__Activity list__.
1. According to the article on Bill Ackman's Valeant stake, who was the company's CEO that Ackman helped usher out?
2. Reproduce the article on Bill Ackman's Valeant stake from "Ackman had invested" up to and including "turn it around.".

__Source extract__.
....

Bill Ackman sold his Valeant Pharmaceuticals ($VRX) stake on Monday, losing his investors more than $3 billion in the process.
Ackman had invested in the pharmaceutical company in 2015 and passionately defended them when they were accused of unfair pricing and dodgy accounting. He later took up a role on the board and helped to usher out the company’s CEO, Michael Pearson.
Looking at it now, it’s easy to suggest that Ackman held on for pride and not wanting to be proved wrong. But it’s also possible that he genuinely believed in the company and his ability to turn it around.
We can learn from him not to be so sure about one investment or not to hold on to a losing position for too long and so on and so forth. But here’s the thing – he is probably going to be all right. His reputation has been hard hit, but he will probably shake that off in the coming years. He may lose some investors, but he’ll still have plenty.
And that is the real lesson. That’s why I recently said for the rich, investing can be just a game. Losing over $3 billion is just a few years of underperformance for people like Ackman. The average investor probably cannot afford seeing his/her investment move from $150/per share to $250 and now to $12. It will be devastating. And that is why when one is investing, one must not look to the flashy, rock star style of the big fund managers. Stick with what you know – government securities, mutual funds (since Ghana doesn’t have index funds), pension funds, money market funds, fixed deposits and so on.
If you do want to go trading and stock-picking, then be sure it is not a significant part of your portfolio. Because I know for sure no one reading this can afford to lose $3 billion.

....

__Data below__.

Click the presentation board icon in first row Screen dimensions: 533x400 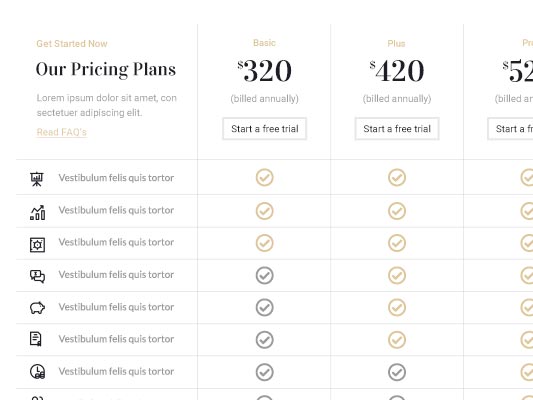tap(37, 179)
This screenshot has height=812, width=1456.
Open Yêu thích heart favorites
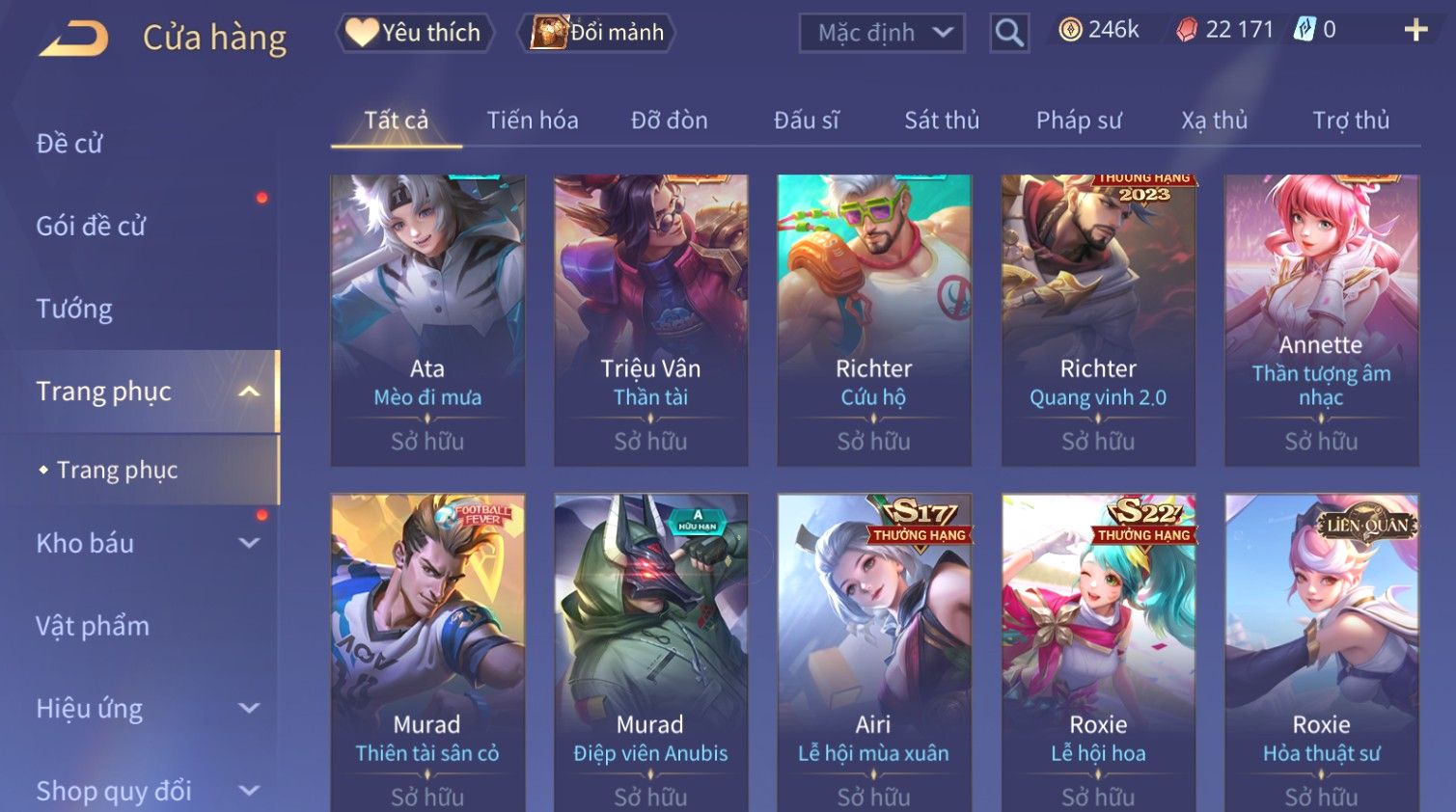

....

__Solution list__.
1. Michael Pearson.

2.
Ackman had invested in the pharmaceutical company in 2015 and passionately defended them when they were accused of unfair pricing and dodgy accounting. He later took up a role on the board and helped to usher out the company’s CEO, Michael Pearson.
Looking at it now, it’s easy to suggest that Ackman held on for pride and not wanting to be proved wrong. But it’s also possible that he genuinely believed in the company and his ability to turn it around.